• Instructions for the task
Find every line of the records that has "computer" and return it.

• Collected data
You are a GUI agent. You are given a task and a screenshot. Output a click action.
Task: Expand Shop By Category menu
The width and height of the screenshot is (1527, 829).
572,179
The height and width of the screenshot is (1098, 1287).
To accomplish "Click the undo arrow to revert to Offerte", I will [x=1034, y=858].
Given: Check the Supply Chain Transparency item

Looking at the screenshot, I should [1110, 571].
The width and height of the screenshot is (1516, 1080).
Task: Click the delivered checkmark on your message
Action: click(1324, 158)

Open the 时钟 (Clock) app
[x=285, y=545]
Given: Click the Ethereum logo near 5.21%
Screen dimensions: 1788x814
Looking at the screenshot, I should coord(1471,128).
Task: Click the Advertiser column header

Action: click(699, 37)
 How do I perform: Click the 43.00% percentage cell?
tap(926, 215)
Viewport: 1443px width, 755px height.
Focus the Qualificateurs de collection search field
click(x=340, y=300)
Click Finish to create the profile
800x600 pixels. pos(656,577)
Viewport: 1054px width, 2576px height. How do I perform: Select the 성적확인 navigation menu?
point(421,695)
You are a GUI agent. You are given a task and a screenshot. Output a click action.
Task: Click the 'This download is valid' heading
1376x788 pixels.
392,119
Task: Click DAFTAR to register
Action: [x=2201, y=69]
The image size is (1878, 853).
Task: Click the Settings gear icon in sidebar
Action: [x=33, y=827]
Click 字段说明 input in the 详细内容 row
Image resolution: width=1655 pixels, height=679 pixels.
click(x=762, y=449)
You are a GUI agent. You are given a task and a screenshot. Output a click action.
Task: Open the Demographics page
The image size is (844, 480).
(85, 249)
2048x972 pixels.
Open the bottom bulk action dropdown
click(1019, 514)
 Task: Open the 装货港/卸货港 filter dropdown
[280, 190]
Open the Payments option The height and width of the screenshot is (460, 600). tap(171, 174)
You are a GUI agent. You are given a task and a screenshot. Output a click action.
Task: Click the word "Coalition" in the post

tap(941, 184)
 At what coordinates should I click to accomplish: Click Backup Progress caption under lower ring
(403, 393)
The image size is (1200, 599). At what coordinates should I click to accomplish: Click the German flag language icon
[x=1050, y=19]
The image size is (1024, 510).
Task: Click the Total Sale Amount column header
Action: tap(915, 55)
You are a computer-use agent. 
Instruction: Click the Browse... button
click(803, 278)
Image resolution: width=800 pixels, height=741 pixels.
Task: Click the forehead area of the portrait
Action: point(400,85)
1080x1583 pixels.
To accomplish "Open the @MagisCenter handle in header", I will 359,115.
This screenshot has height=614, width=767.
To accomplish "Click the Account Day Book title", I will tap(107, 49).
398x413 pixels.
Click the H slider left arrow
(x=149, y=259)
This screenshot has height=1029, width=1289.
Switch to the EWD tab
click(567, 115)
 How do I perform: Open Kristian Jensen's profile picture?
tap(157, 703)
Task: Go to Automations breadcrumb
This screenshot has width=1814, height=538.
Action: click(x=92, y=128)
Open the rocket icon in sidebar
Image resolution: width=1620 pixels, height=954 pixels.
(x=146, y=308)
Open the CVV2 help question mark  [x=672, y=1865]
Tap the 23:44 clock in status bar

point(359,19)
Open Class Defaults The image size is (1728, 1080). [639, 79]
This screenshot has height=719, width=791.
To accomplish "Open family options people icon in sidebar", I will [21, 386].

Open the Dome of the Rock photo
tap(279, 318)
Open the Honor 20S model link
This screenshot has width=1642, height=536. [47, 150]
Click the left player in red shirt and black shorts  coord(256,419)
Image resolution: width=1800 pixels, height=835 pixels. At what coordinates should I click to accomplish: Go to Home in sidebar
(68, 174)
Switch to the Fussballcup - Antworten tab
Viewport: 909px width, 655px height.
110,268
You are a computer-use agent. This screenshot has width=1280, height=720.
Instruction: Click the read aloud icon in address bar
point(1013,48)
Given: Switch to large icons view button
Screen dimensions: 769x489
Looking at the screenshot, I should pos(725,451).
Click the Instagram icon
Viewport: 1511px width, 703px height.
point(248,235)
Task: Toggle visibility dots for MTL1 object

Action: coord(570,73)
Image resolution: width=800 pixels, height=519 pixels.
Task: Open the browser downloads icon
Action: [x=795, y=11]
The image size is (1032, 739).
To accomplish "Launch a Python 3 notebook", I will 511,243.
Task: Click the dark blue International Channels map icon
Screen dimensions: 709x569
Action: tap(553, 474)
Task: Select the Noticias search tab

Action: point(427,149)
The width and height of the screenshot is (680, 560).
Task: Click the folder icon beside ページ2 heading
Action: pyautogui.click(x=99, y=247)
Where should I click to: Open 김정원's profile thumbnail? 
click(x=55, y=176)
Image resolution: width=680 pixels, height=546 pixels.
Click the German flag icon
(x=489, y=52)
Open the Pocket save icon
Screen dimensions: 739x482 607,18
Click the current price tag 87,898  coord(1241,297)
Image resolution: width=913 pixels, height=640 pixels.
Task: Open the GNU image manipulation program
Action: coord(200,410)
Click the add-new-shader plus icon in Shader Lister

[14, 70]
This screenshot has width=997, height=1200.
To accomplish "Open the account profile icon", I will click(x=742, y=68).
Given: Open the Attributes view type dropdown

• Reply
You are a computer-use agent. 
You are a computer-use agent. This screenshot has width=1280, height=720.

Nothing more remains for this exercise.